The Whale follows Charlie (Fraser), a 600-lb. man drowning in grief who tries to make amends with his estranged daughter (Sadie Sink), over the course of a week. Charlie is dying of congestive heart failure, and his caretaker Liz (Hong Chau) says he has maybe a week to live without proper medical attention.
It’s based on a play by Samuel D. Hunter, which is evident from how it can’t shake off the staginess of its one-location setting. Various characters pop in and out of Charlie’s apartment to admonish him, verbally abuse him, mock him for his weight and poor health, and try to save him. And Charlie takes it all because he thinks he deserves everything thrown at him.
There’s a lot to admire about Fraser’s performance; Chau, who was nominated for supporting actress, is also great. But my experience watching The Whale a few months back left me feeling drained and emotionally manipulated, and I found the film’s use of sound design around the eating scenes to be particularly gross.

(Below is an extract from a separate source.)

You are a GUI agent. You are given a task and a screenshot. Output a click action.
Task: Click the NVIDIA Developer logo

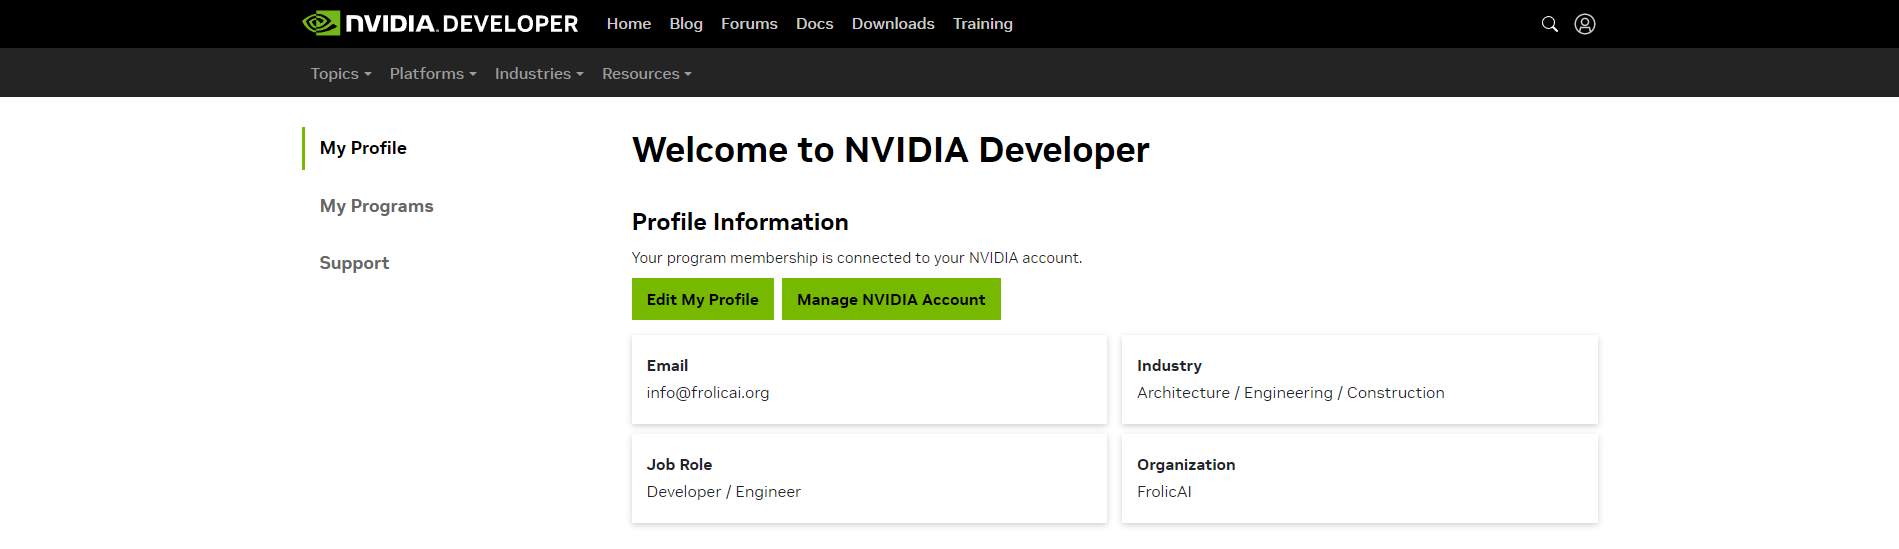tap(440, 23)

Criticisms about Fraser’s prosthetic fat suit—along with the limited scope of stories about fat protagonists Hollywood tells—have followed the film since its Venice premiere; while Fraser might disagree, his defense doesn’t come off as hostile.
But also following Fraser is the adoration of fans who grew up watching his movies thrilled by his success; he’s been stacking up endearing viral moments like Infinity Stones, which makes discussion around a backlash trickier to discuss but nonetheless fascinating. (Not that the Academy ever paid much attention to backlash before *cough* Green Book *cough*.)
Why it matters
The best performances rarely ever win Oscars. But if the nostalgic goodwill around Fraser is any indication, even people who might not like The Whale can find something positive to come out of a potential win.